Single by Peso Pluma, Junior H and Óscar Maydon

from the album Éxodo
- Language: Spanish
- Released: 28 December 2023
- Genre: Regional Mexican; corrido tumbado;
- Length: 2:45
- Label: Double P; Rancho Humilde;
- Songwriter: Alexis Fierro
- Producers: Alexis Fierro; Peso Pluma; Junior H; Óscar Maydon;

Peso Pluma singles chronology
| "Bellakeo" (2023) | "Rompe la Dompe" (2023) | "La Intención" (2024) |

Junior H singles chronology
| "Mafiosa" (2023) | "Rompe la Dompe" (2023) | "A Tu Manera" (2024) |

Óscar Maydon singles chronology
| "Kim K" (2023) | "Rompe la Dompe" (2023) |  |

Music video
- "Rompe la Dompe" on YouTube

= Rompe la Dompe =

"Rompe la Dompe" is a song by Mexican singers Peso Pluma, Junior H, and Óscar Maydon, which was released on 28 December 2023, through Double P Records and Rancho Humilde, as the second single from the former's fourth studio album Éxodo (2024). The song was written and produced by Alexis Fierro, and was co-produced by the three singers.

> Record list:
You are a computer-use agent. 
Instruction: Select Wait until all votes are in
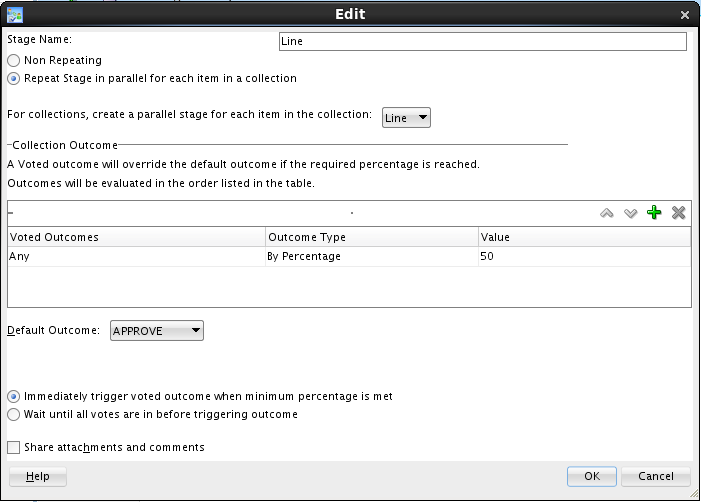[x=14, y=414]
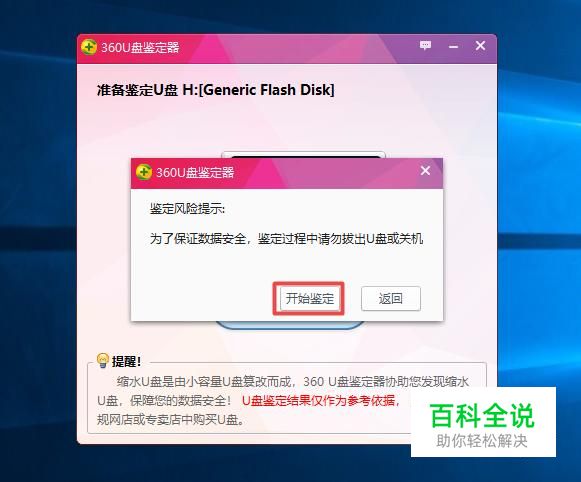Click the 开始鉴定 button
The image size is (581, 482).
pos(309,298)
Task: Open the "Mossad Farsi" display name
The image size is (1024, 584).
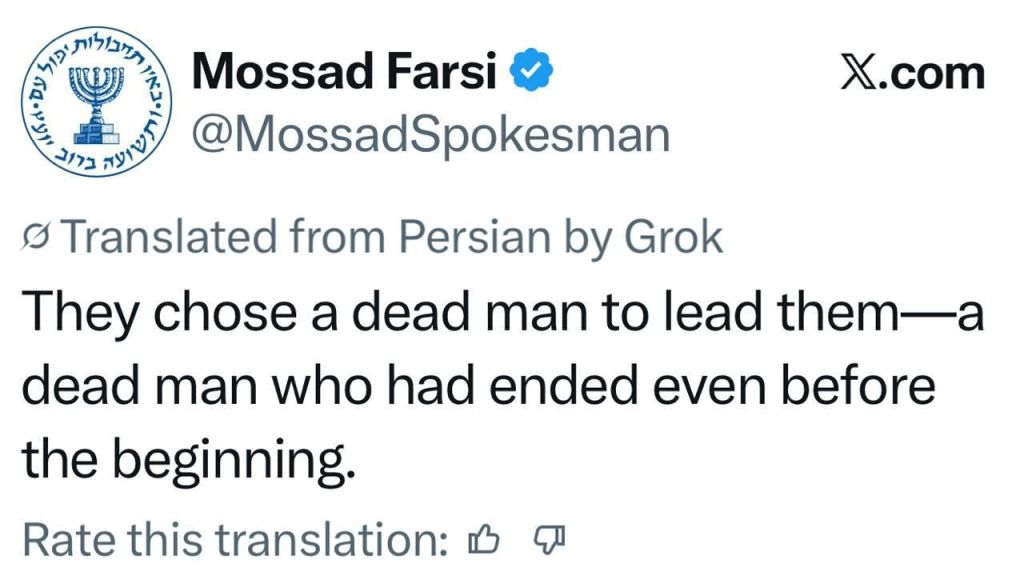Action: click(343, 73)
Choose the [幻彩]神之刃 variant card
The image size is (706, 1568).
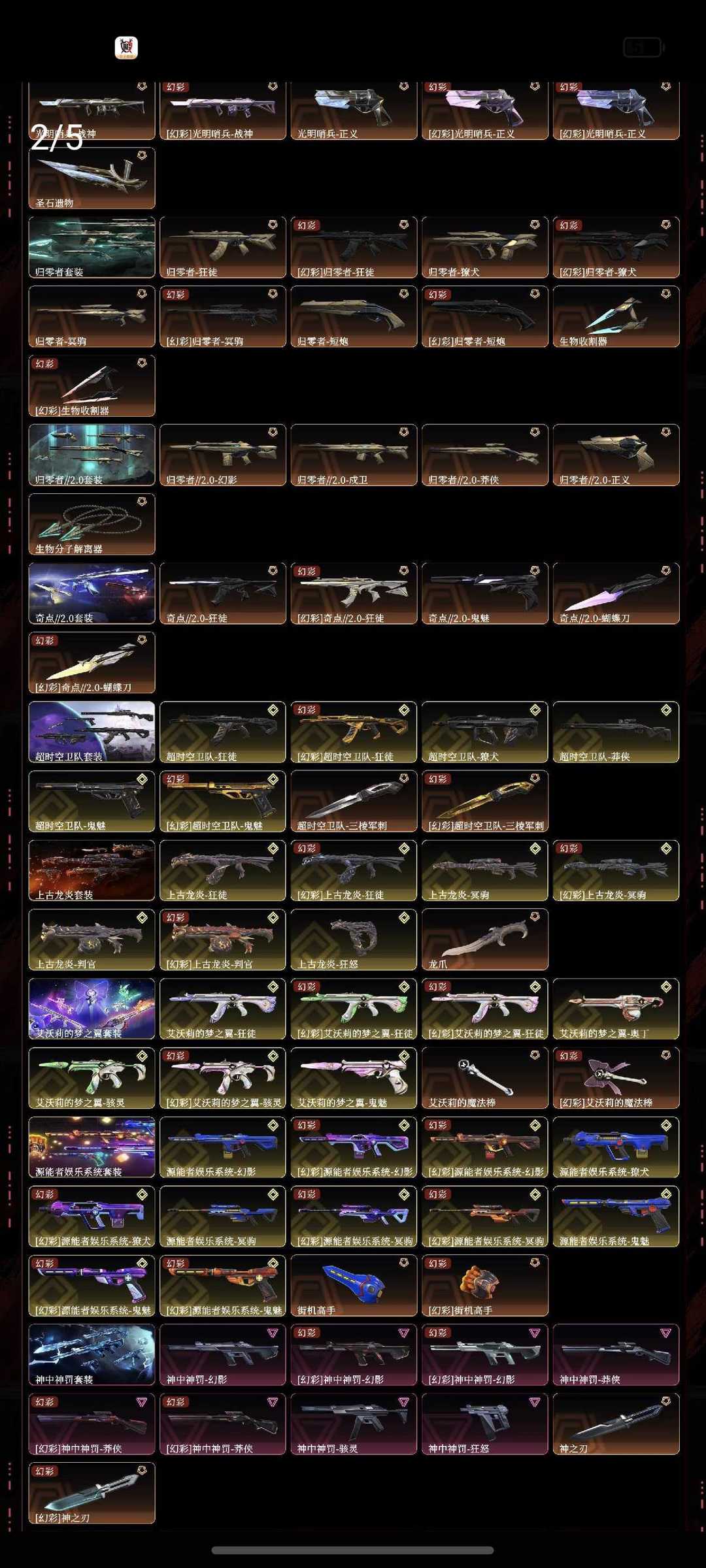coord(92,1494)
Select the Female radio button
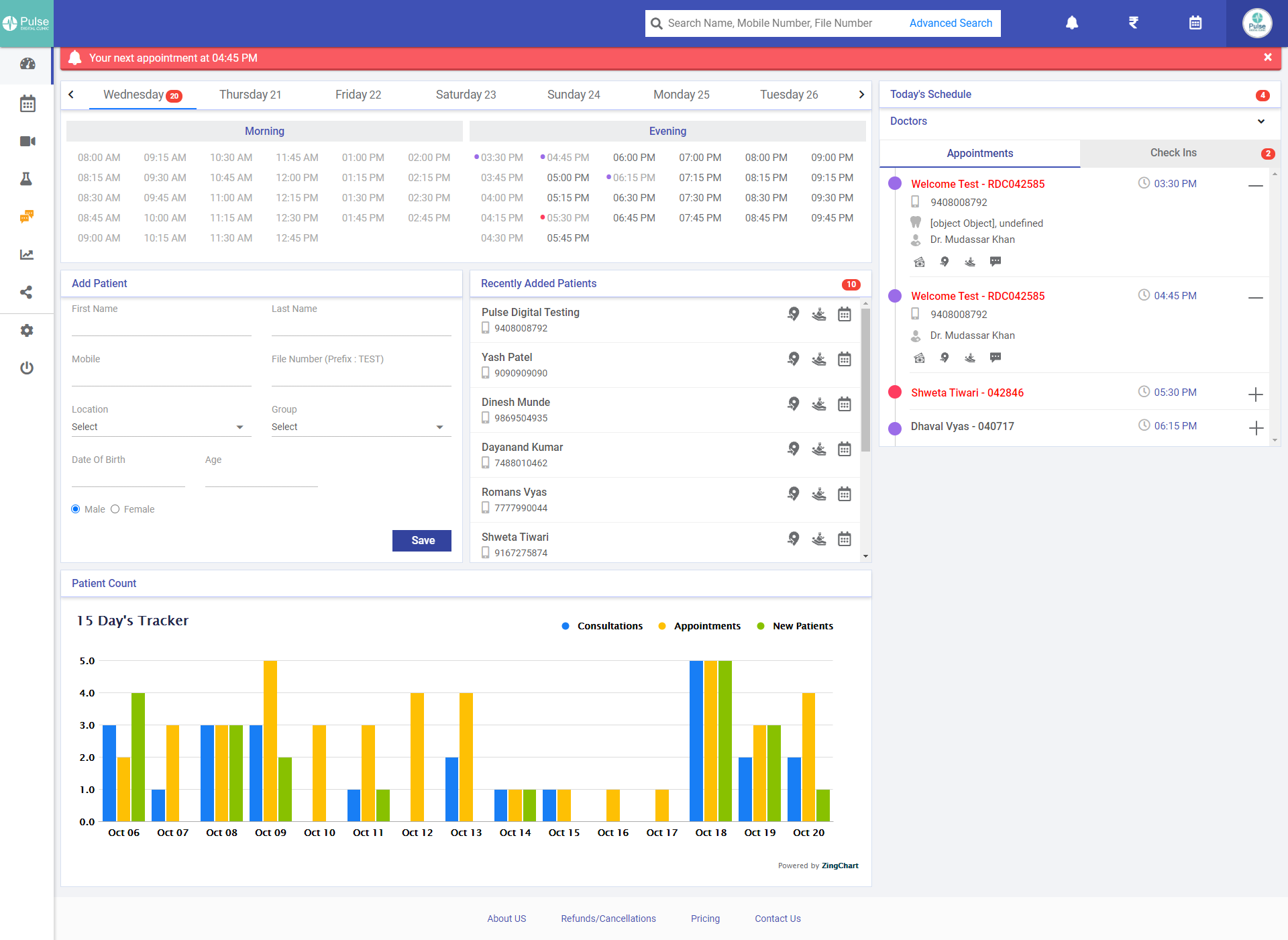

> Work instructions:
A) Do these statements agree with the song description? (i) The song lasts 2:45. (ii) Alexis Fierro wrote the song. (iii) The song is the first single from Éxodo. For each, answer yes or no and quote the deciding words.
B) Please retype every line of the entries in Block 1 exactly, leaving out the pictures.
The song description and the entries are unrelated material.

> Results for each task:
A)
(i) Yes: "Length: 2:45"
(ii) Yes: "The song was written and produced by Alexis Fierro"
(iii) No: "as the second single from the former's fourth studio album Éxodo (2024)"

B)
You are a computer-use agent. 
Instruction: Select Wait until all votes are in
[x=14, y=414]
Click the 开始鉴定 button
The image size is (581, 482).
pos(309,298)
Task: Open the "Mossad Farsi" display name
The image size is (1024, 584).
Action: click(343, 73)
Choose the [幻彩]神之刃 variant card
The image size is (706, 1568).
coord(92,1494)
Select the Female radio button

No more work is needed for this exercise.